Taking 3D images underwater is tricky due to inconsistent lighting conditions and particles in the water that scatter light and cause distortion. Researchers have created a novel prototype system that uses quantum technology and LiDAR to overcome these difficulties.
Light detection and ranging (LiDAR) systems create images by measuring how long a pulsed laser light takes to be reflected off objects and travel back to the system’s receiver, otherwise known as "time-of-flight." LiDAR is often used to obtain high-res 3D images for security and defense.
Now, researchers from Heriot-Watt University and the University of Edinburgh in the UK, have designed a prototype LiDAR system to take 3D images of underwater objects. The system uses a pulsed green laser to illuminate the object before thousands of single-photon (quantum) detectors pick up the reflected laser light.
Given the high number of detectors used, many hundreds of events are produced each second, making it difficult to quickly process the data needed to create real-time 3D images. To overcome this problem, the researchers developed algorithms specifically designed to process images in scattered light conditions and applied them to graphics processing unit (GPU) hardware.
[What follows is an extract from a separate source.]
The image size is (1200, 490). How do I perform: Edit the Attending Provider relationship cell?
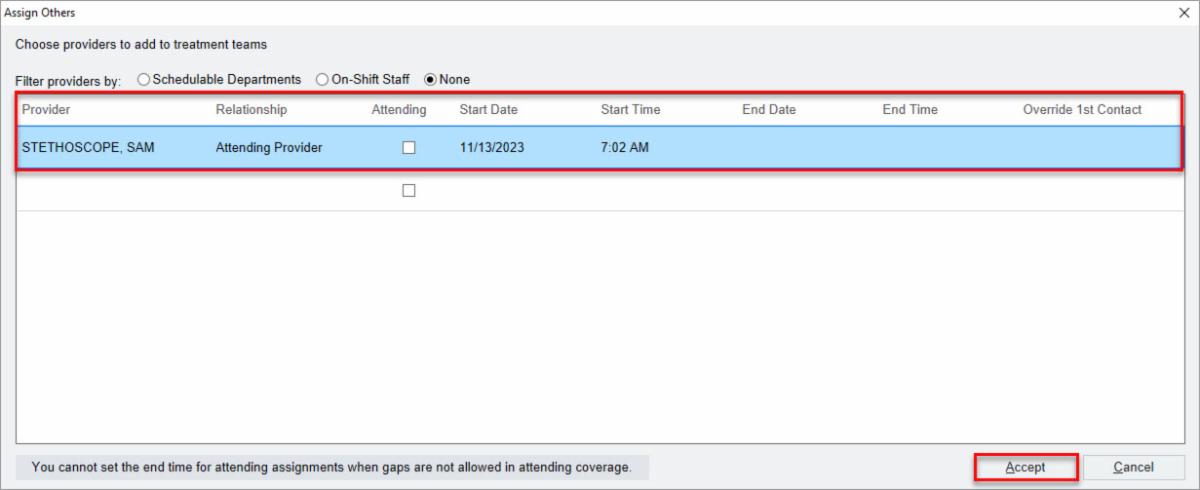tap(269, 148)
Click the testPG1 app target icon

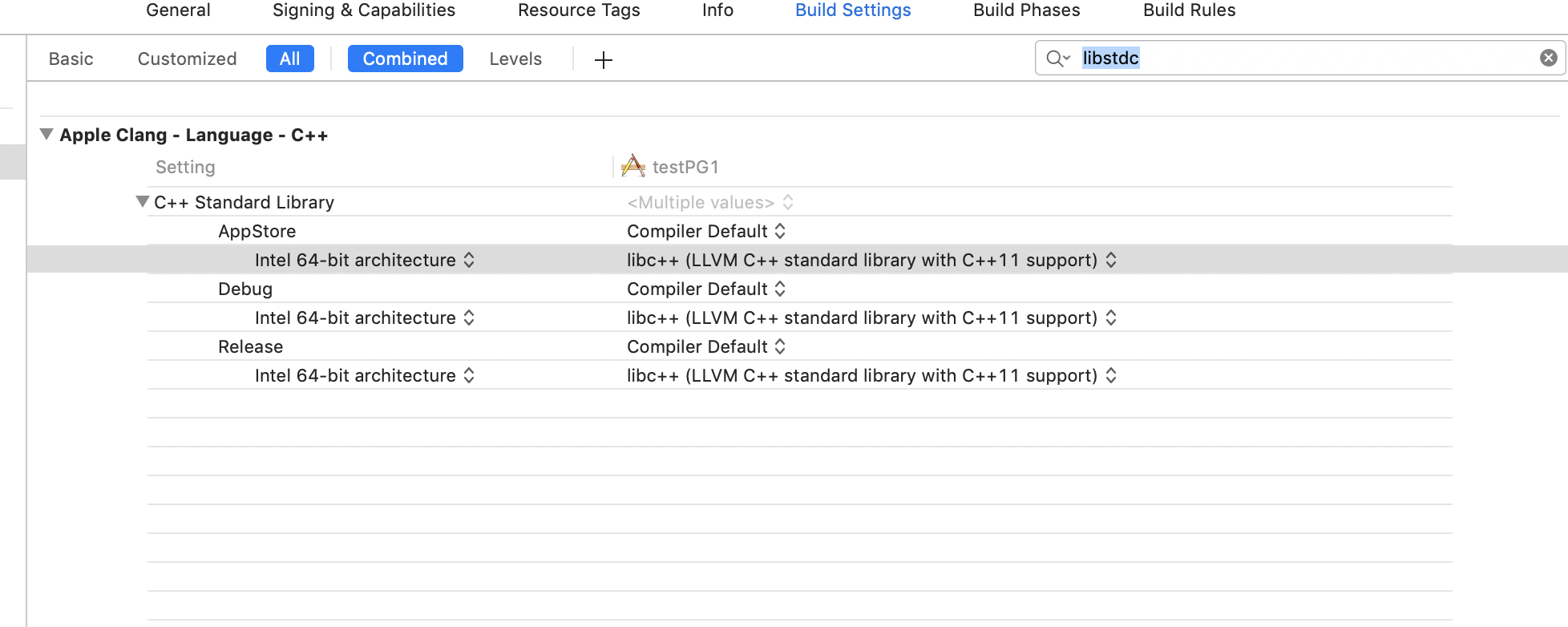(x=632, y=167)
The researchers set about testing their prototype by submerging it in a tank full of cloudy water. They were able to take real-time 3D videos at a distance of 9.8 ft (3 m) in three increasing levels of cloudiness, including videos of moving targets.
The study's results, say the researchers, highlight the benefits of using quantum detection technology to create imaging devices that can be used in traditionally challenging environments.
“Single-photon technologies are rapidly developing, and we have demonstrated very promising results in underwater environments,” said Aurora Maccarone, lead author of the study. “The approach and image processing algorithms could also be used in a wider range of scenarios for improved vision in free space such as in fog, smoke or other obscurants.”
The researchers foresee the technology device being used to inspect underwater infrastructure such as telecommunications cables or to survey submerged archeological sites.
The next step, say the researchers, is to reduce the size of their device so that it can be integrated into an underwater vehicle.
The study was published in the journal Optics Express.
Source: Optica